The disease entity is designated NK/T (rather than NK) cell lymphoma because while most cases appear to be NK-cell neoplasms (EBV+, CD56+), rare cases show an EBV+, CD56– cytotoxic T-cell phenotype. T-cell receptor and immunoglobulin genes are in germline configuration in a majority of cases. EBV can be demonstrated in the tumor cells in nearly all cases. The prognosis is variable.
Enteropathy-type T-cell lymphoma
Tumor cells are CD3+, CD5–, CD7+, CD8∓, CD4–, CD103+, and contain cytotoxic molecules.
The tumor occurs most commonly in the jejunum or ileum, and there is a clear association with celiac disease. The prognosis is usually poor.
Hepatosplenic T-cell lymphoma
Tumor cells are CD3+, CD4–, CD8–, CD5–, CD56±. The cells are usually TCR γδ + and TCR α β–.
Hepatosplenic T-cell lymphoma is an extranodal and systemic neoplasm derived from cytotoxic T cells usually of γδ T-cell receptor type, demonstrating marked sinusoidal infiltration of spleen, liver, and bone marrow. The clinical course is aggressive.
Subcutaneous panniculitis-like T-cell lymphoma (SPTCL)
Tumor cells are usually CD3+, TCR α β +, CD5–, CD4–, CD8–, and express cytotoxic molecules.
SPTCL is a cytotoxic T-cell lymphoma, which preferentially infiltrates subcutaneous tissue. Some patients may present with a hemophagocytic syndrome with pancytopenia. The clinical course is aggressive.
Mycosis fungoides and Sézary syndrome (MF/SS)
The typical phenotype is CD2+, CD3+, TCR β +, CD5+, CD4+/CD8– (rarely CD4–/CD8+). Virtually all cases are negative for CD26 (a marker for treatment monitoring). CD7 is usually negative.

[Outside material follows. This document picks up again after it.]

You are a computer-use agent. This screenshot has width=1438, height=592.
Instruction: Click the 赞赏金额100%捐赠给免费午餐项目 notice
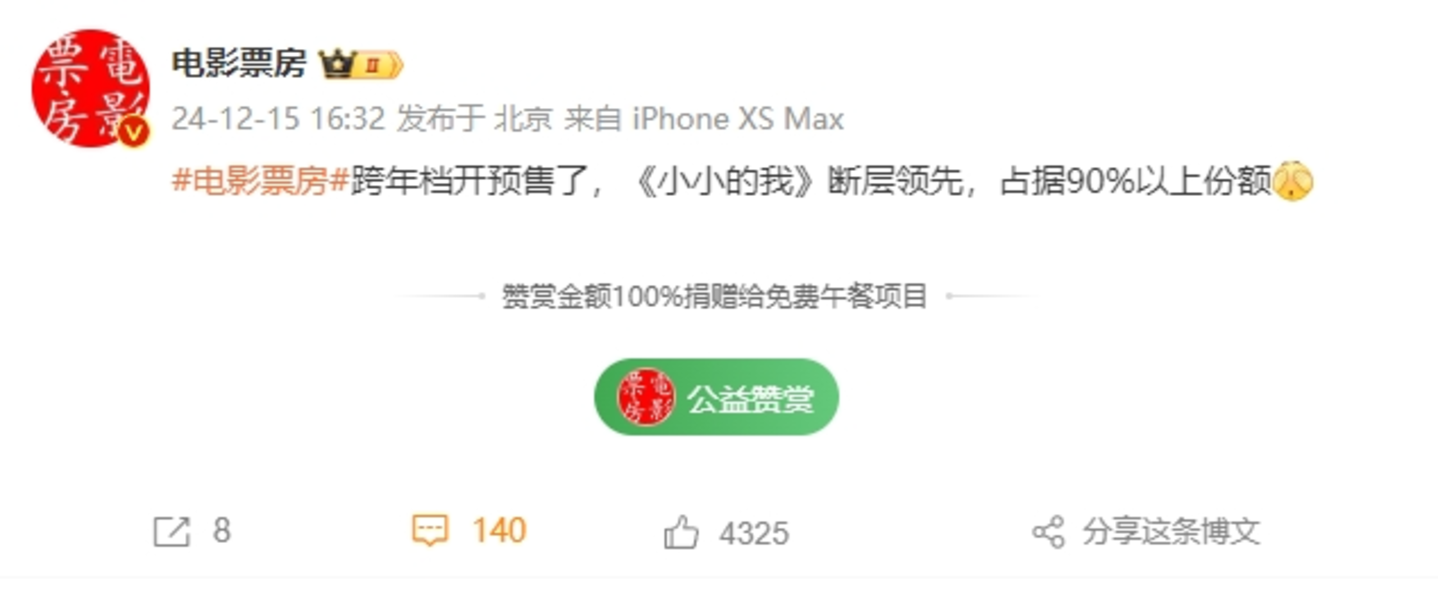pyautogui.click(x=715, y=297)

MF is a mature T-cell lymphoma, presenting in the skin with patches/plaques and characterized by epidermal and dermal infiltration of small to medium-sized T cells with cerebriform nuclei. SS is a generalized mature T-cell lymphoma characterized by the presence of erythroderma, lymphadenopathy, and neoplastic T lymphocytes in the blood.

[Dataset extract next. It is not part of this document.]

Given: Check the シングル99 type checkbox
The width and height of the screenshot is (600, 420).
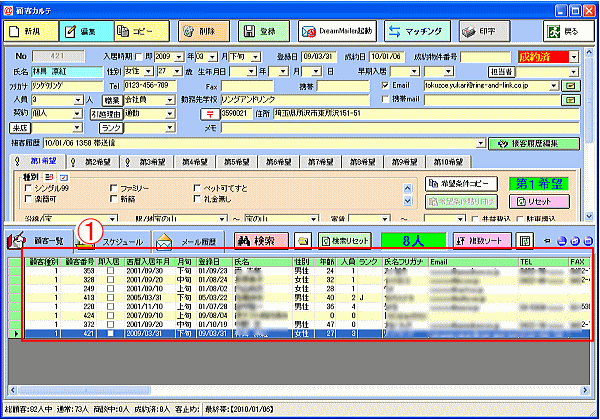Looking at the screenshot, I should 28,188.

Primary cutaneous CD30– positive T-cell lymphoproliferative disorders
Primary cutaneous anaplastic large cell lymphoma (C-ALCL):
Tumors cells express T-cell antigens (CD2, CD3, CD5, CD7) and are usually positive for CD4. CD30 is expressed in >75% of the cells. Aberrant T-cell phenotype with loss of one or more T-cell antigens is common.
Lymphomatoid papulosis (LyP):
The atypical T cells are CD4+, CD8–. The cells often express aberrant phenotypes with variable loss of pan–T-cell antigens (eg, CD2, CD5, or CD7). CD30 is positive in a LyP subtype (type A).
LyP and C-ALCL constitute a spectrum of related conditions originating from transformed or activated CD30-positive T lymphocytes. They may coexist in individual patients, they can be clonally related and they often show overlapping clinical and/or histologic features.
Angioimmunoblastic T-cell lymphoma (AITL)
Neoplastic cells express T cell antigens (CD2, CD3, CD5, CD7), usually without aberrant antigen loss, and are CD4+ and CD8–. The neoplastic T cells are positive for CD10 and/or Bcl-6. CD21 stain highlights the intact or disrupted follicular dendritic meshwork.
AITL is a T-cell lymphoma characterized by systemic disease and a polymorphous infiltrate involving lymph nodes. TCR genes are rearranged in the majority (>75%) of cases. Secondary EBV-related B-cell lymphoma may occur. Almost all cases are positive for CD10 and/or Bcl-6, suggesting a germinal center derivation of the tumor cells. The clinical course is very aggressive.
Peripheral T-cell lymphoma, unspecified
Neoplastic cells express T cell antigens (CD2, CD3, CD5, CD7), but aberrant T-cell pheno-types with antigen loss are frequent. Most nodal cases are CD4+, CD8–, CD30, and CD56 may be positive.
The diseases are among the most aggressive of the non-Hodgkin lymphomas.
Anaplastic large cell lymphoma (ALCL)
The tumor cells express one or more T-cell antigens (CD2, CD3, CD5, CD7). The cells usually express CD30 (membrane and in the Golgi region), ALK (cytoplasmic and/or nuclear), EMA, cytotoxic molecules, CD43, and CD45.
Expression of ALK in ALCL is due to genetic alteration of the ALK locus on chromosome 2. The most common alteration is t(2;5)(p23;q35), resulting in fusion of the ALK gene and nucleophosmin (NPM) gene on 5q35. ALK-positive ALCL has a favorable prognosis.